REQUISITOS DO EXERCÍCIO:
a – Indique se cada afirmação a seguir está de acordo com o texto sobre o filme Vidas Passadas. Para cada uma, responda sim ou não e cite literalmente as palavras decisivas: (i) Vidas Passadas é o primeiro longa-metragem de Celine Song; (ii) Nora e Hae Sung se encontram pela primeira vez já na vida adulta; (iii) o primeiro encontro marcado dos dois ocorreu sem a presença das mães.
b – Com base no texto sobre o filme Vidas Passadas, explique, em uma a três frases, por que a obra é descrita como uma investigação sentimental em muitos níveis.
c – Prossiga com o texto sobre o filme Vidas Passadas a partir do ponto em que ele se encerra.

TEXTO EXTRAÍDO:
Vidas Passadas | 2023
Às vezes podem acontecer conexões entre pessoas que parecem inexplicavelmente inseparáveis, e é sobre esse tipo de conexão que a diretora sul-coreana Celine Song desenvolve em seu primeiro longa-metragem. Vidas Passadas nos faz acompanhar a trajetória de duas vidas que se encontram primeiramente na infância e depois seguem seus rumos por caminhos completamente diferentes. O filme é uma investigação sentimental em muitos níveis, atravessando décadas e longas distâncias.
Nora (Greta Lee) é uma menina obstinada e competitiva, ambiciosa e que sonha alto desde novinha. Hae Sung (Teo Yoo) é um rapaz esforçado e emotivo, companheiro e fiel à sua família. Dessa forma, ainda no período da pré-adolescência, é que somos apresentados aos dois personagens centrais do longa. Estudantes da mesma turma, amigos e entusiastas de um romance desde seu primeiro encontro marcado, com a presença de suas mães, em um parque nas redondezas. Song consegue nos passar a sensação de que aquelas duas crianças já eram, de certa forma, predestinadas uma à outra.

DADOS DE ENTRADA:

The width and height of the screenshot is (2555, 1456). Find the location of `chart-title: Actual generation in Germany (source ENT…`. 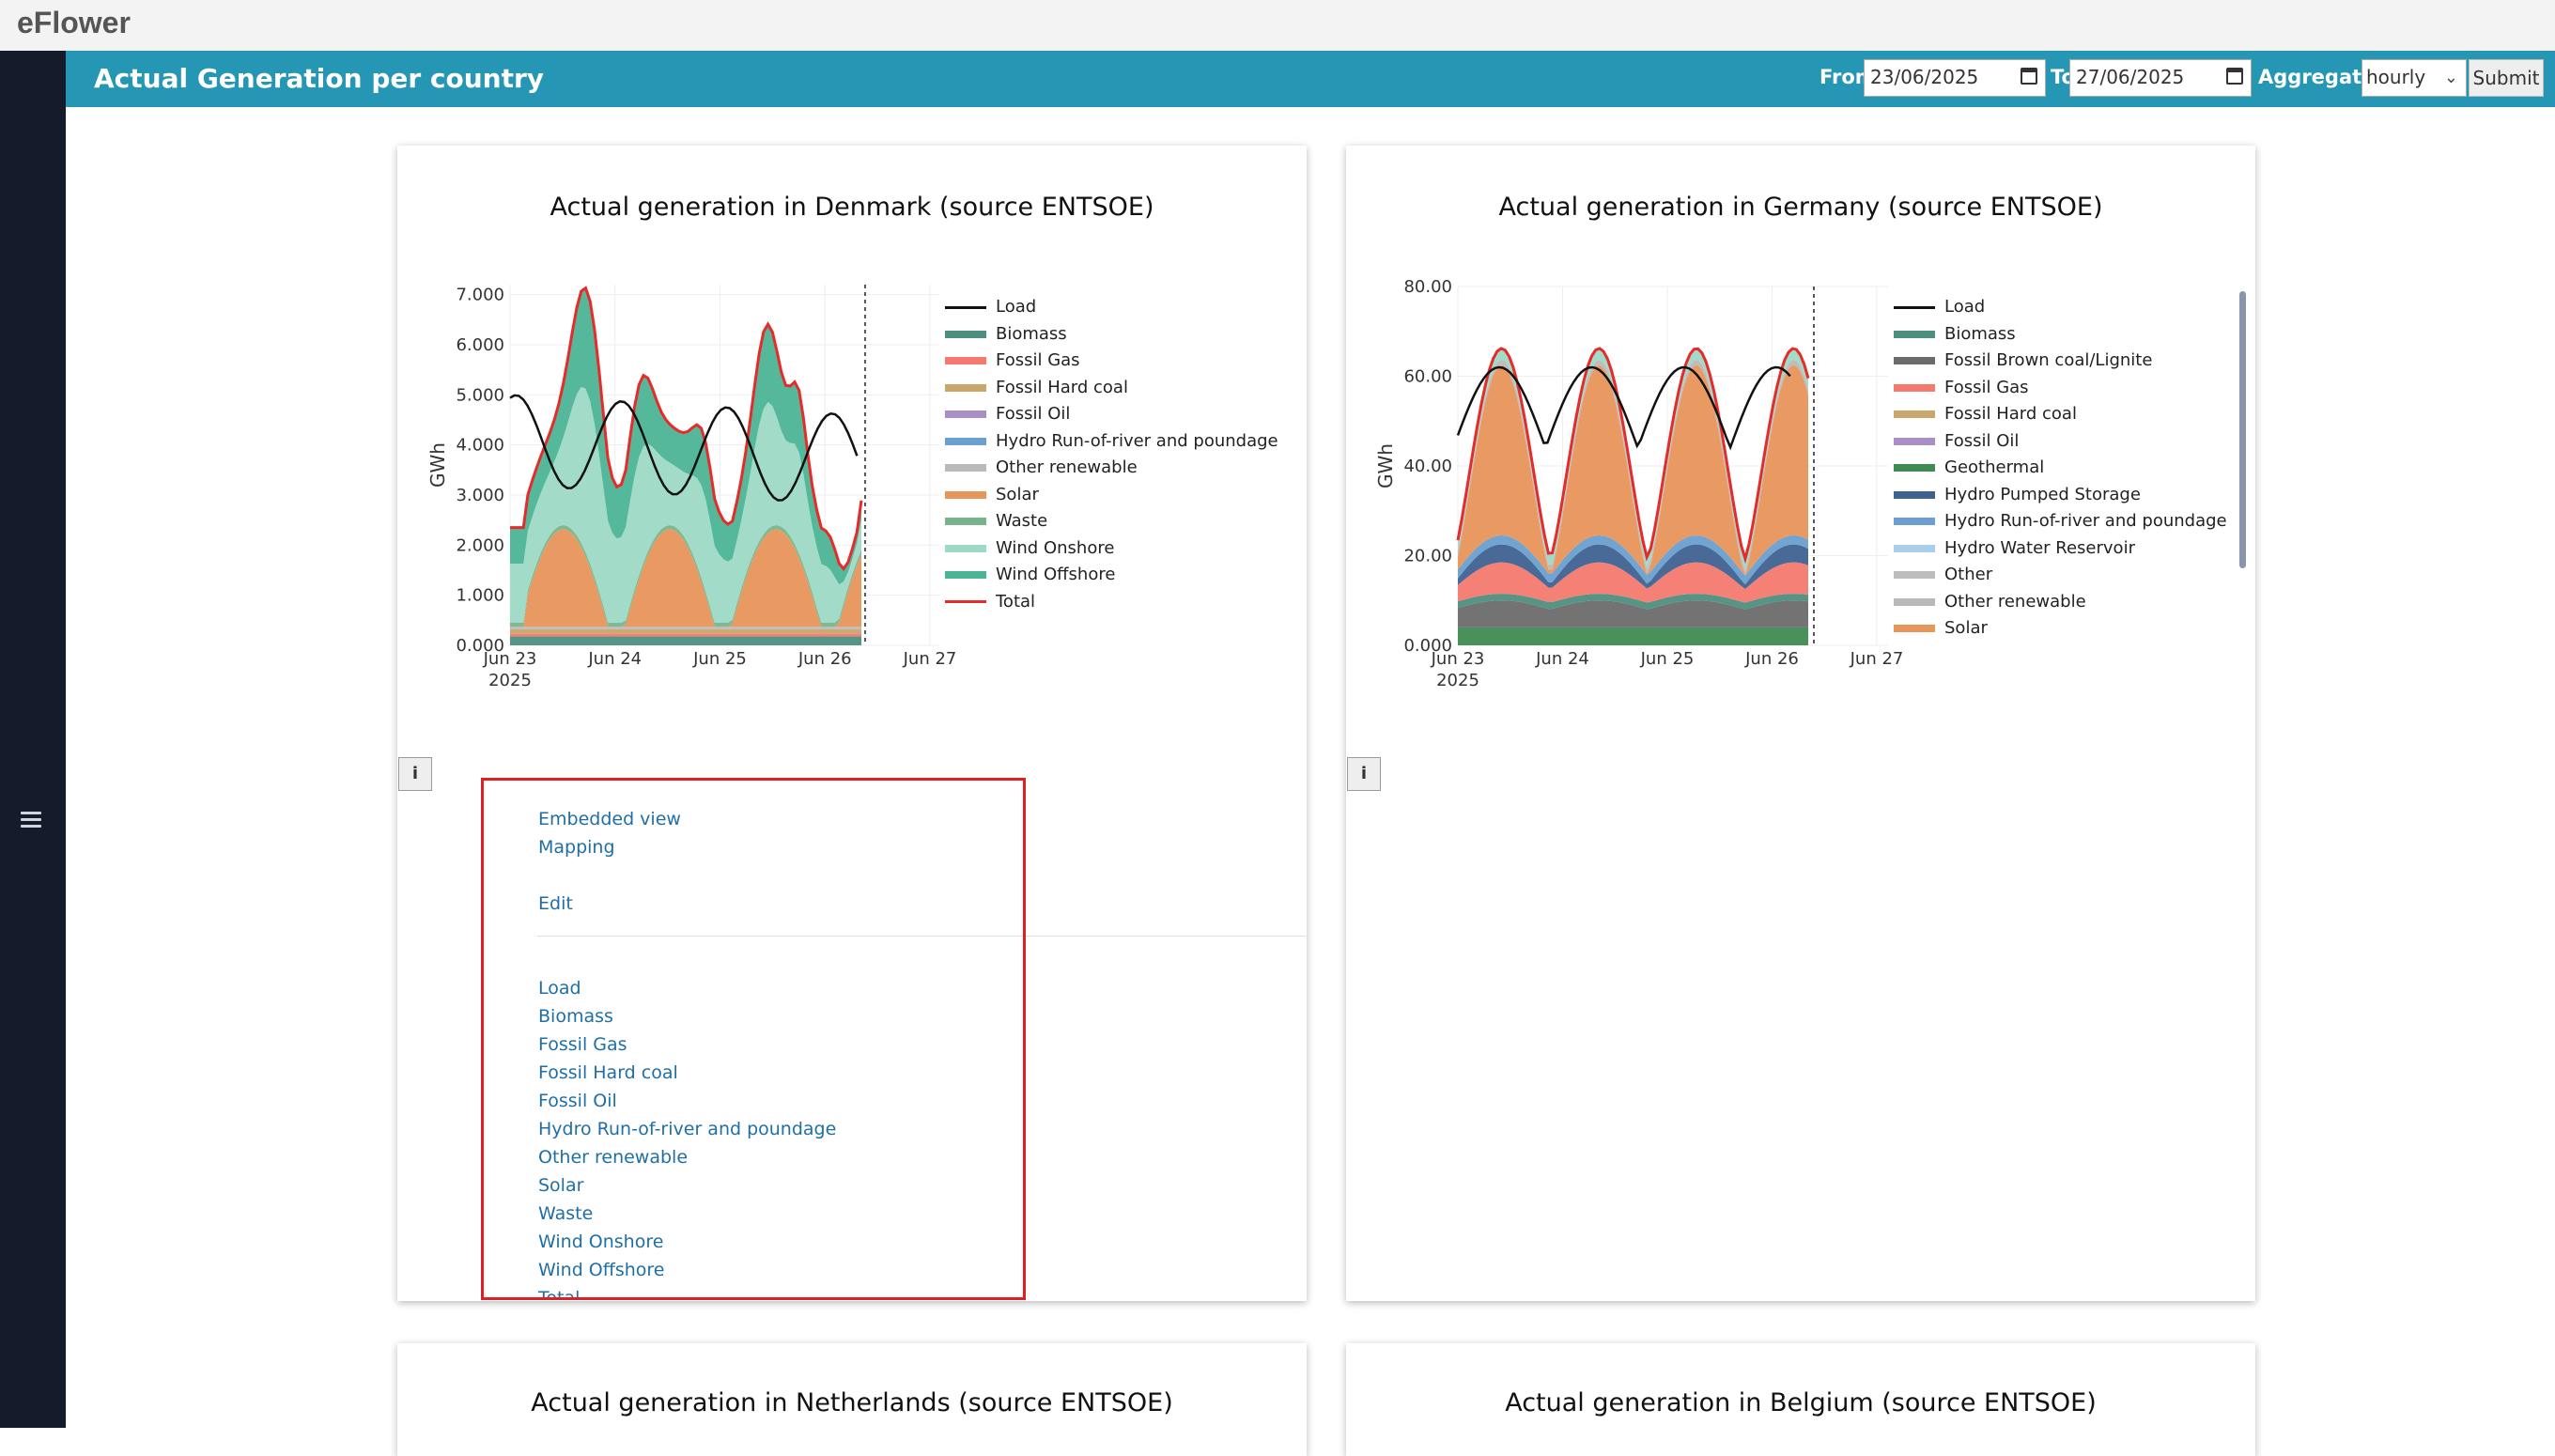

chart-title: Actual generation in Germany (source ENT… is located at coordinates (1800, 208).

RESULTADOS ESPERADOS:
a –
(i) Sim: "a diretora sul-coreana Celine Song desenvolve em seu primeiro longa-metragem".
(ii) Não: "duas vidas que se encontram primeiramente na infância".
(iii) Não: "com a presença de suas mães".

b – O filme é descrito assim porque atravessa décadas e longas distâncias. Ele acompanha duas vidas que se encontram primeiramente na infância e depois seguem por caminhos completamente diferentes.

c –
Nora, ainda nova, imigra com sua família para o Canadá. Deixa a Coréia e seus amigos para trás, e com isso sua conexão com Hae Sung. O tempo passa, mais de 20 anos correm e Nora, já independente, deixa para trás também a vida com seus pais e vai viver sozinha em Nova Iorque em busca de seu sonho de ser uma escritora de sucesso. A menina, agora transmutada em mulher, segue o rumo que parecia desejar. Hae Sung presta serviço militar, passa alguns anos no exército e retorna a seu país de origem, para seu velho quarto na casa dos pais, continua ao lado dos amigos com quem cresceu, que ainda bebem no mesmo bar e passam o tempo jogando videogame. O menino agora é um homem feito, preocupado com seu futuro. As vidas seguem naturalmente, as obrigações pessoais, as preocupações com carreira e futuro, fazem com que nos rumos que tomam a vida de cada um, haja um abismo que só cresce.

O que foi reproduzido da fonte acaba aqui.